Mercredi 25 février, le ministère du Plan et de la coopération internationale a présenté les résultats préliminaires du Recensement général de la population et de l’habitation (RGPH4). Devant le le président du CNT, le Premier ministre, des ministres, des cadres de l’administration et des partenaires techniques et financiers, le directeur de l’INS (Institut national de la statique), Makan Doumbouya, a indiqué qu’à la date du 16 juillet 2025, la population totale résidente en Guinée est de 17 521 167 habitants.

Selon Makan Doumbouya, la population est marquée par une évolution rapide : « Vous voyez qu’entre 1996 et 2025, la population est passée de 7 156 406 à 17 521 167, soit un taux d’accroissement de 3,1% par an. La répartition selon le genre indique que la population guinéenne est majoritairement féminine avec 51,8% de femmes contre 48,2%. » Le directeur explique que les résultats montrent que la population guinéenne vit majoritairement en milieu rural avec 61,3% contre 38,7% en milieu urbain. Ajoutant que l’évolution de la population indique une urbanisation rapide.  Par exemple, entre 2014 et 2025, la population urbaine guinéenne a quasi doublé, passant de 3 656 362 habitants à 6 776 769. Et de dire que la répartition par région montre que les régions de Kankan et de Conakry enregistrent plus de populations, estimées respectivement à 4 110 215 habitants et à 3 407 326. Ensuite, suivent celles de N’Zérékoré, Boké, Kindia et Labé, la région de Mamou ayant le plus faible taux  avec  916 535 habitants.

Population majoritairement jeune

Selon Makan Doumbouya, la répartition de la population par groupe d’âge révèle que la population guinéenne est majoritairement jeune, avec plus de la moitié a moins de 15 ans et près de 80%, moins de 35 ans. La population en âge de travailler se situe entre (15 à 64 ans) et une proportion de personnes âgées de 65 ans et plus estimées à 4,2%.

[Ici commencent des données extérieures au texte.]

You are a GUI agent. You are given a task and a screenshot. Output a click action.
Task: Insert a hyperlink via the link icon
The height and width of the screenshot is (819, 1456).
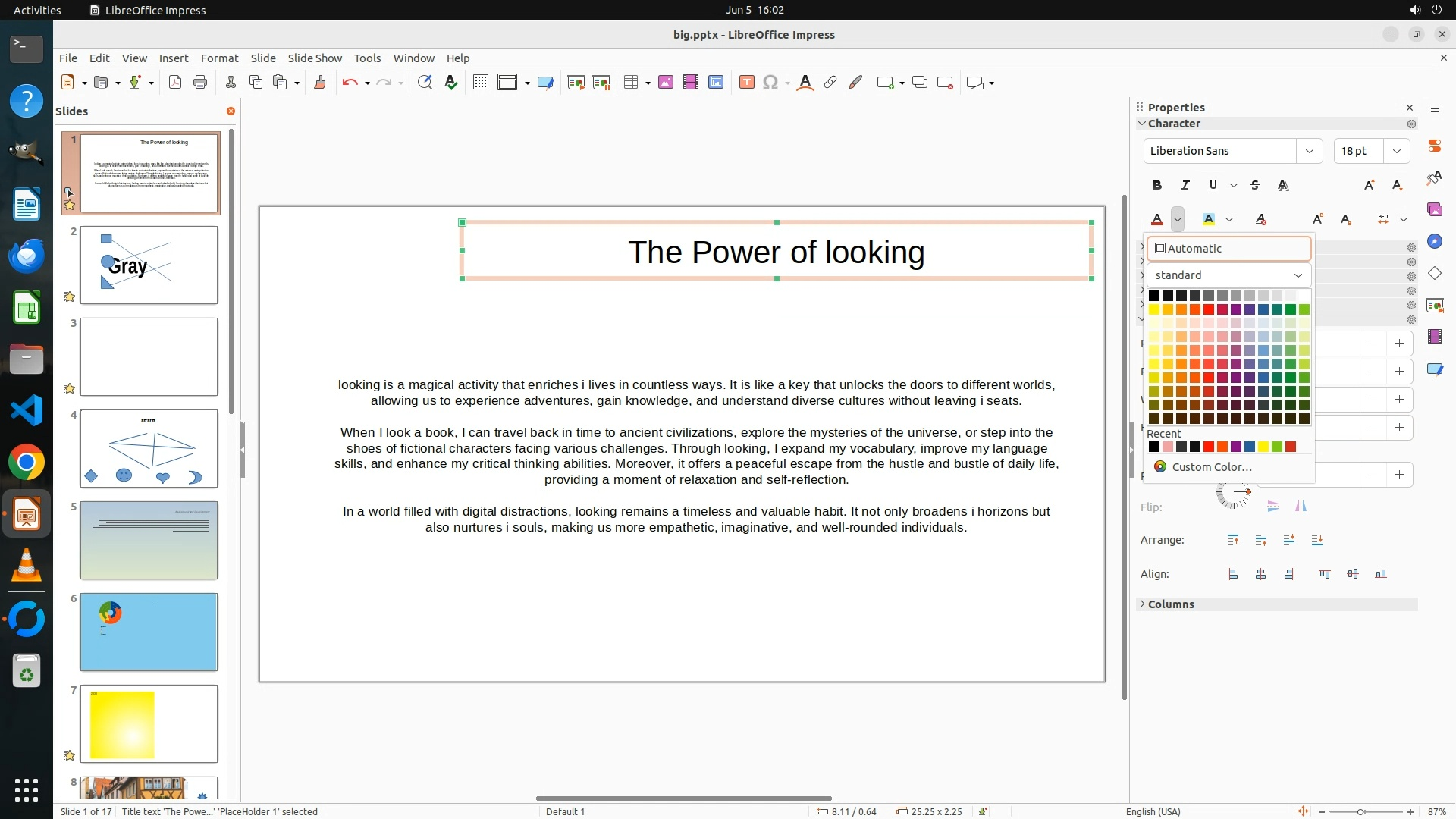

« En termes de densité, les résultats indiquent que la densité au niveau national est de 711 habitants par km². Mais ce chiffre masque une disparité. En effet, nous avons, Conakry par exemple, plus de 10 200 habitants par km², suivi de Coyah, 310 habitants par km² et Labé, 207 habitants par km². Dans le cadre de ce recensement, l’INS s’est intéressé aux infrastructures. Au total, nous avons recensé 113 371 infrastructures socioéconomiques de base, dont 102 270 fonctionnelles, soit environ 90% d’infrastructures fonctionnelles. Elles sont constituées essentiellement des infrastructures de culte, d’éducation et d’énergie », selon  le directeur de l’INS, Makan Doumbouya.